◆ Exercise objective ◆
Take each line of the listing that has the string "agent" and report it.

++++ Data records ++++

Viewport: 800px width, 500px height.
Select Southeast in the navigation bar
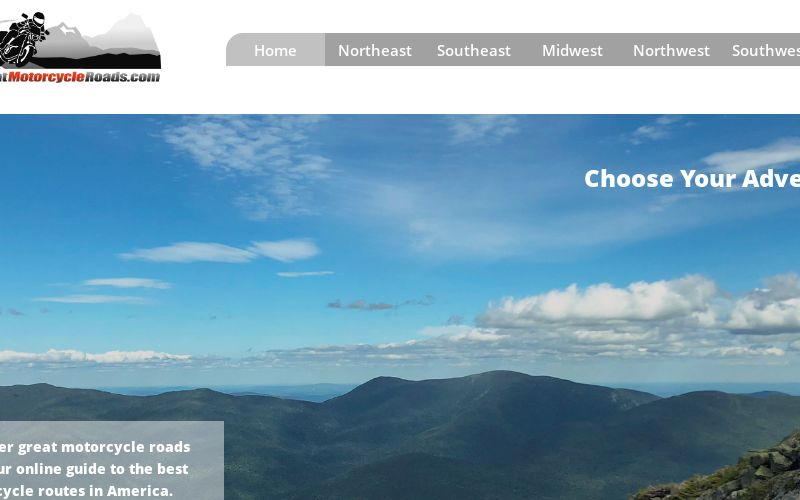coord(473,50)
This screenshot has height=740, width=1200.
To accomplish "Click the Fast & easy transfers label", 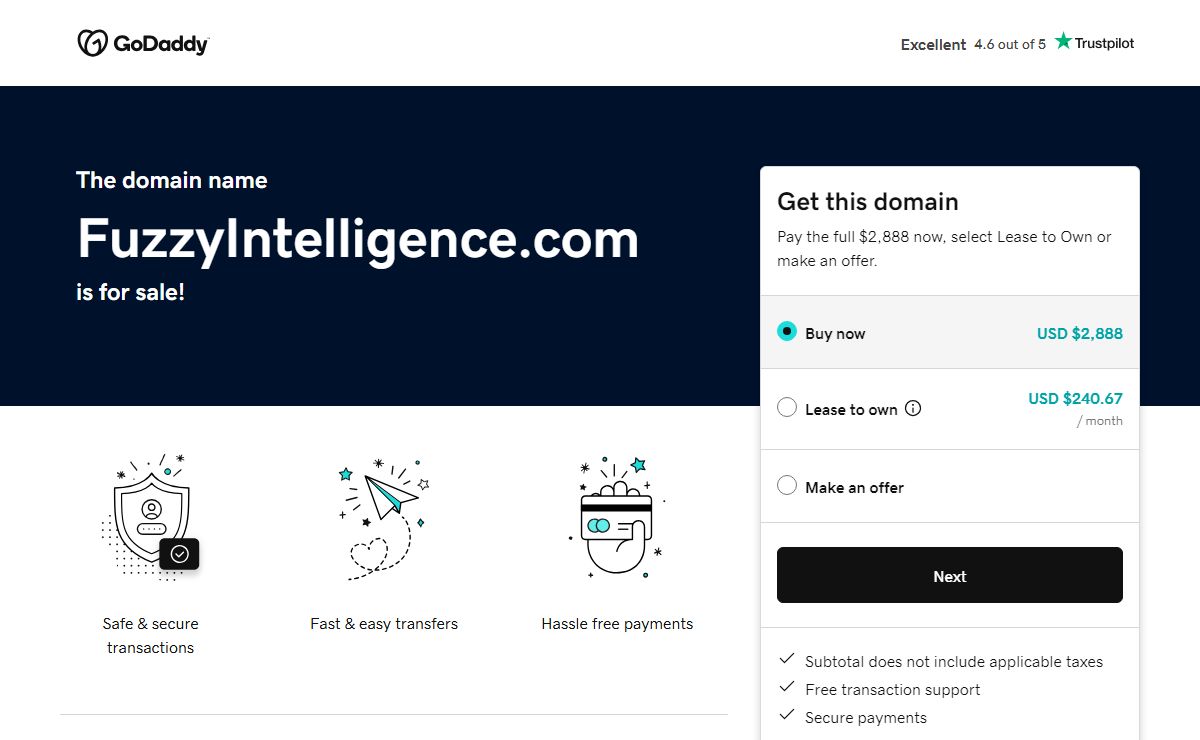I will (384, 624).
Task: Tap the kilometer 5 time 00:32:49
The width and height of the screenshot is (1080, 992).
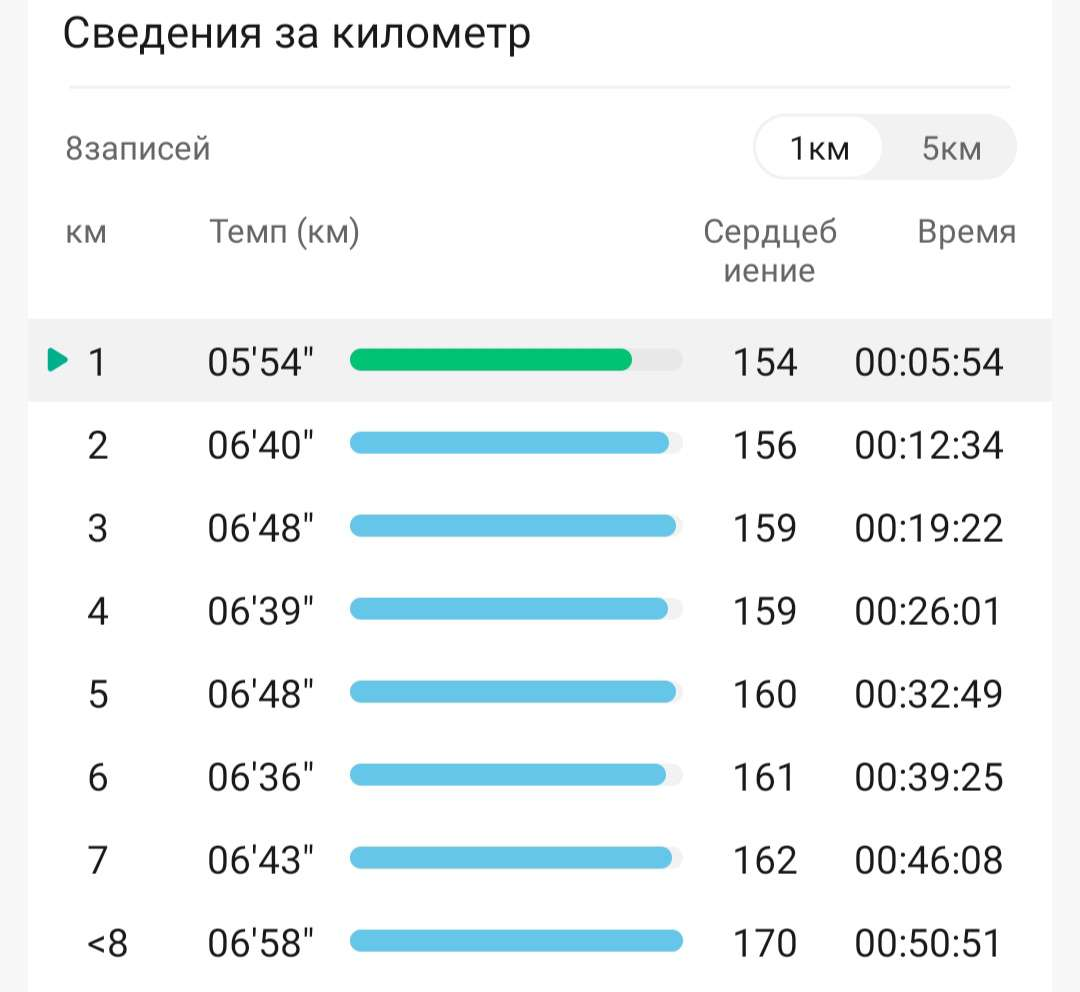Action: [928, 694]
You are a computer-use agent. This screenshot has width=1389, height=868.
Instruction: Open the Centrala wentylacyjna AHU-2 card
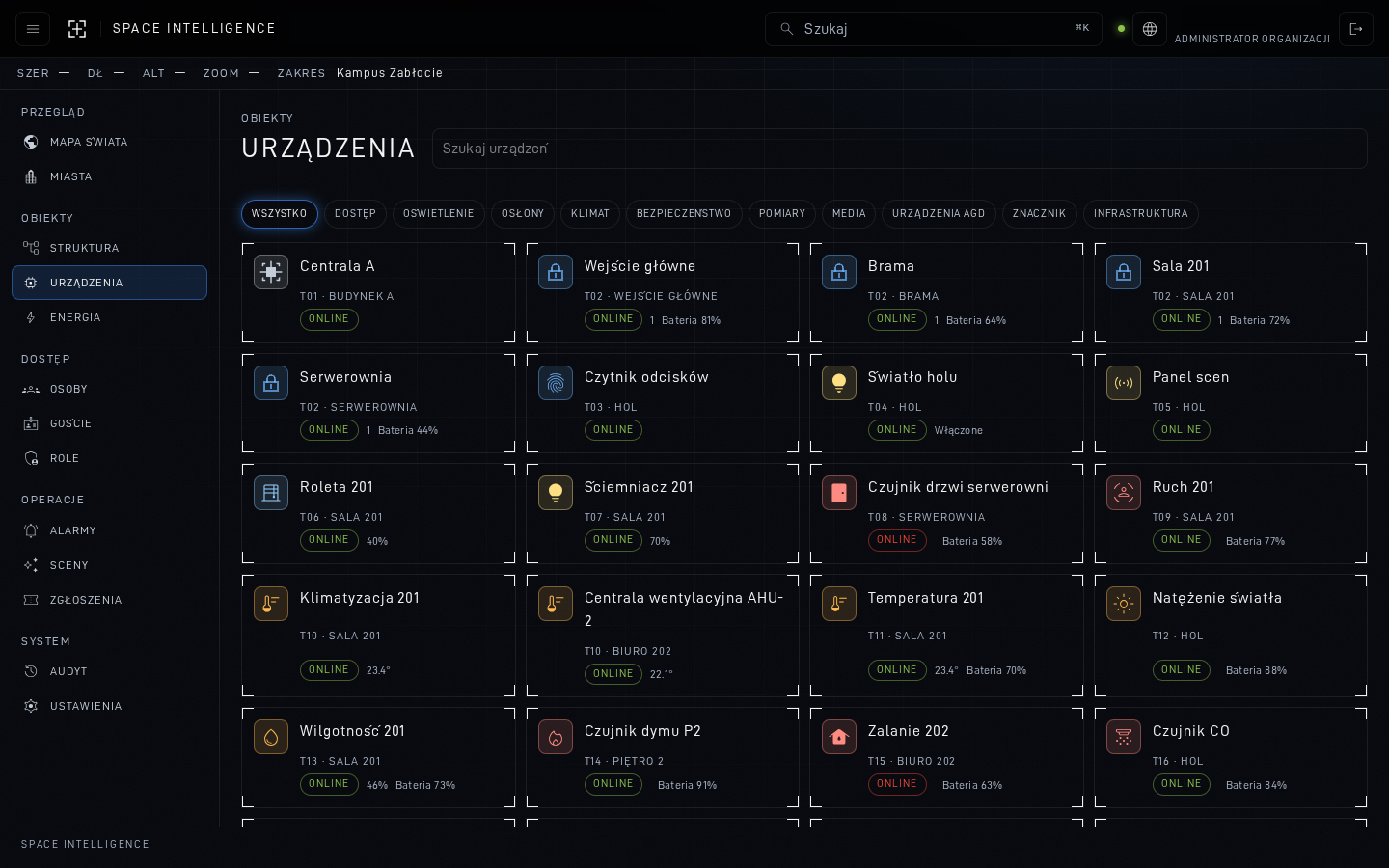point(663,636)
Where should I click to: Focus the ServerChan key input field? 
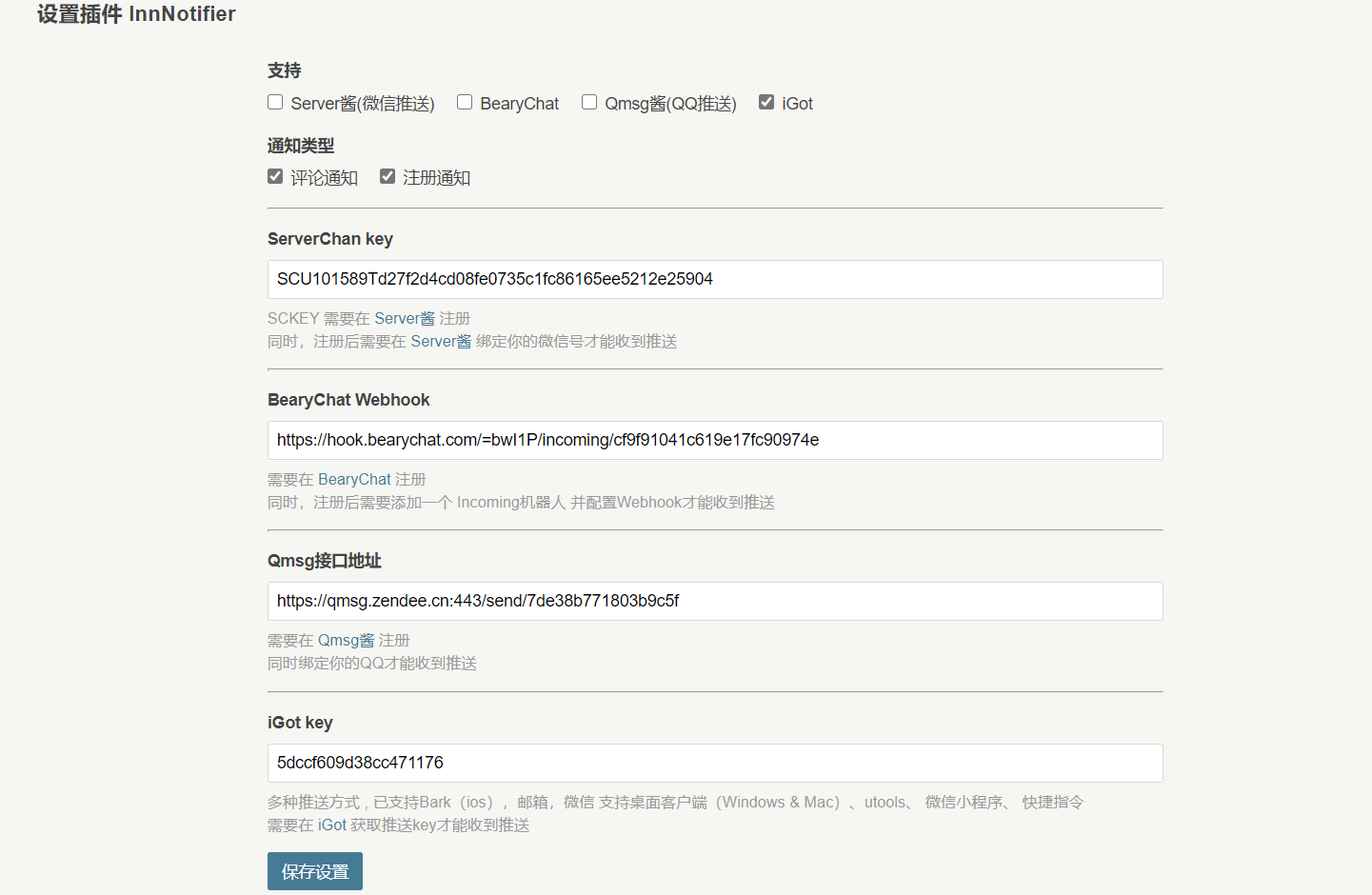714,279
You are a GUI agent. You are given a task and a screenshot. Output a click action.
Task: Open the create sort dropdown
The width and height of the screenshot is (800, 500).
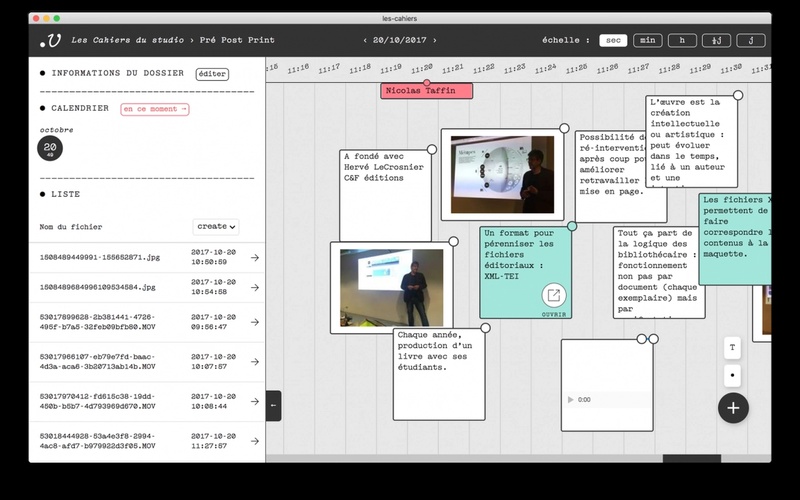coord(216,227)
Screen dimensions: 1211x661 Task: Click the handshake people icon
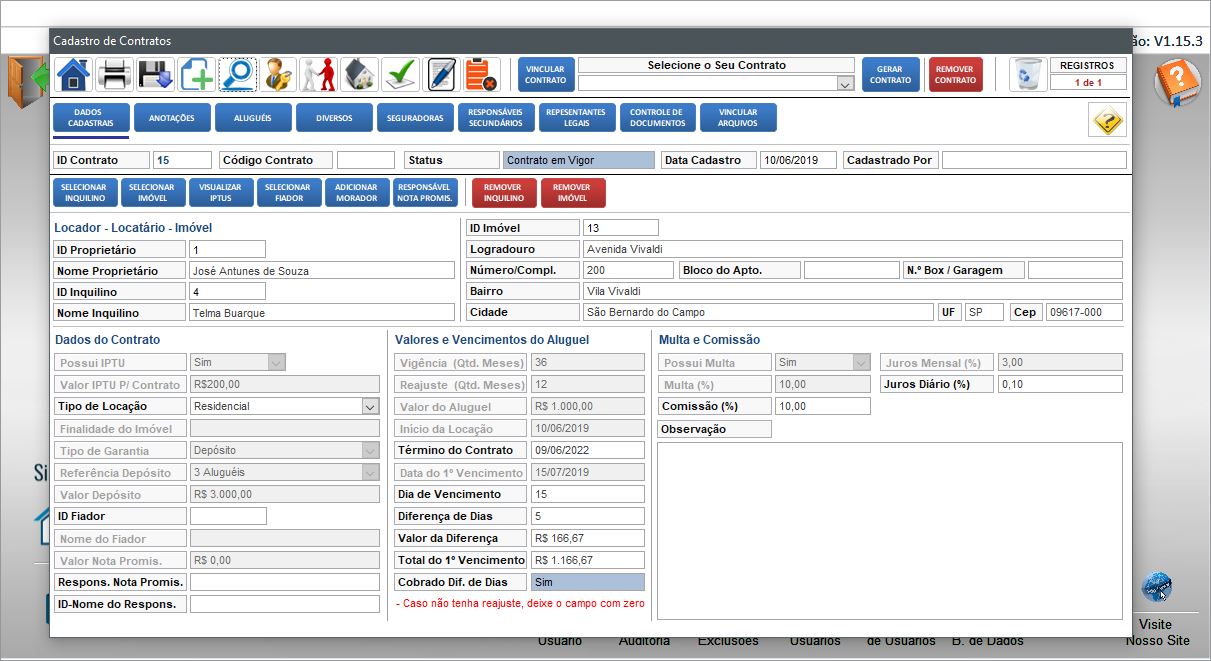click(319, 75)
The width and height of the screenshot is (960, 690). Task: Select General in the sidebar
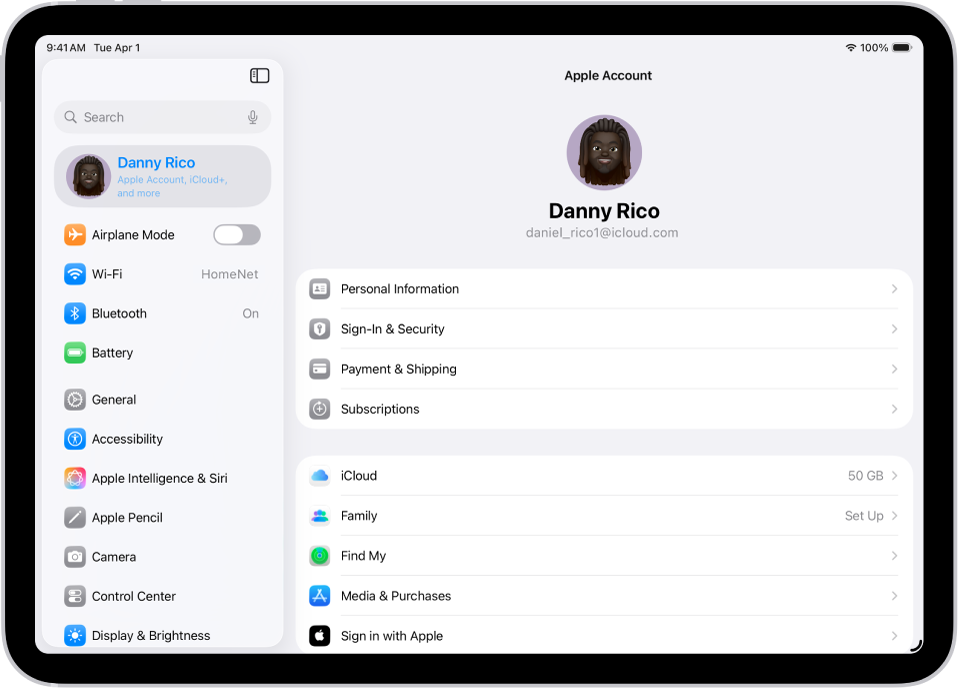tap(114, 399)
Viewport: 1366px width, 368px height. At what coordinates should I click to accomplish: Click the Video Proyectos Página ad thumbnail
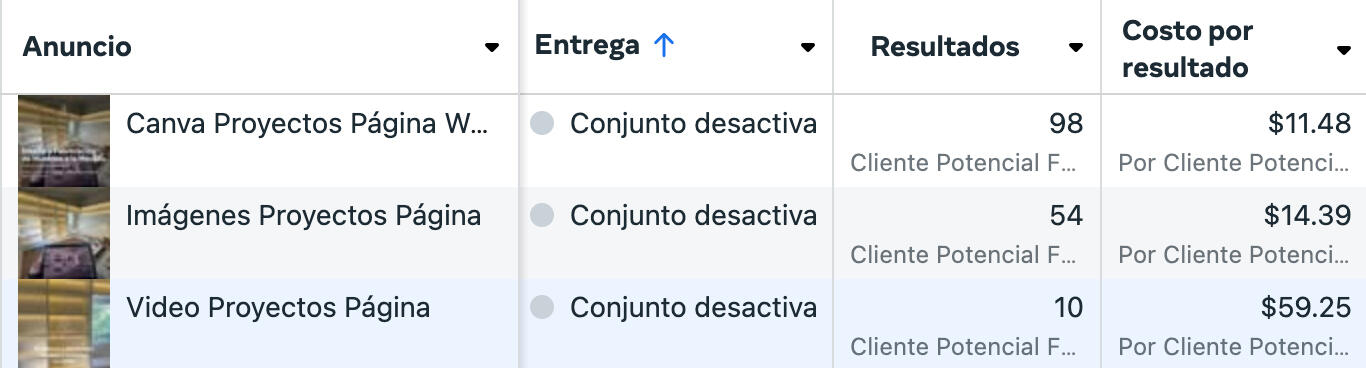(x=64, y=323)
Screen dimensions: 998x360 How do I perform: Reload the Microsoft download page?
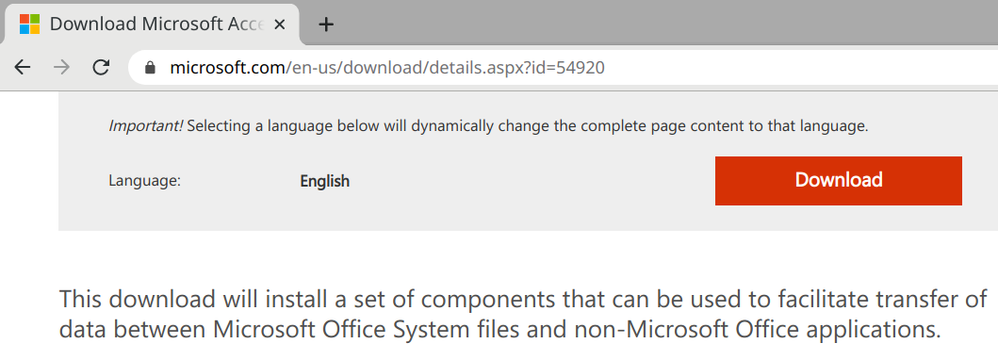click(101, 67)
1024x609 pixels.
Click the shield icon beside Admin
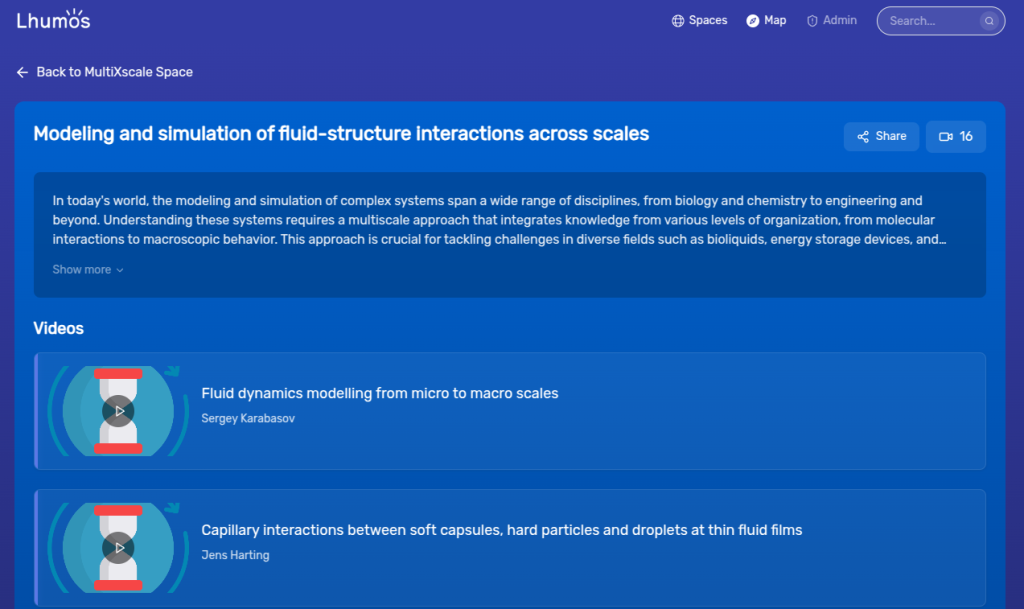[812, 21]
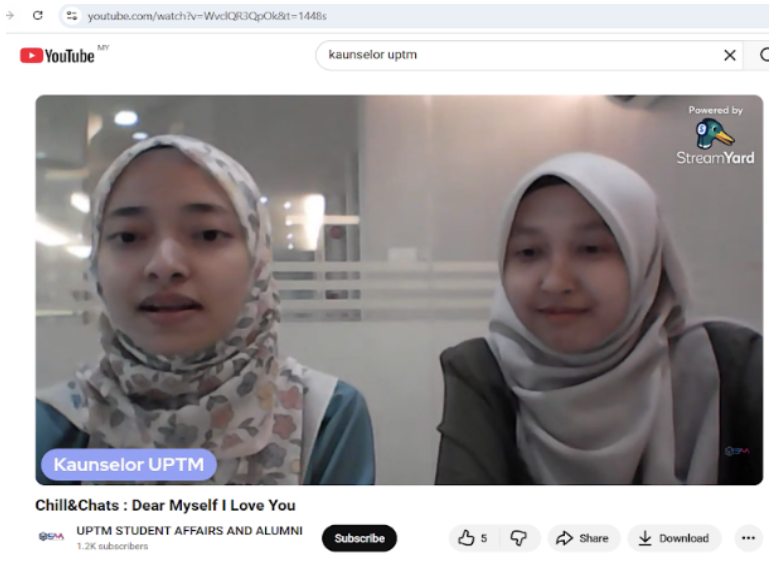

++++

◆ Output for this task ◆
You are a computer-use agent. This screenshot has width=1389, height=868.
You are a GUI agent. You are given a task and a screenshot. Output a click action.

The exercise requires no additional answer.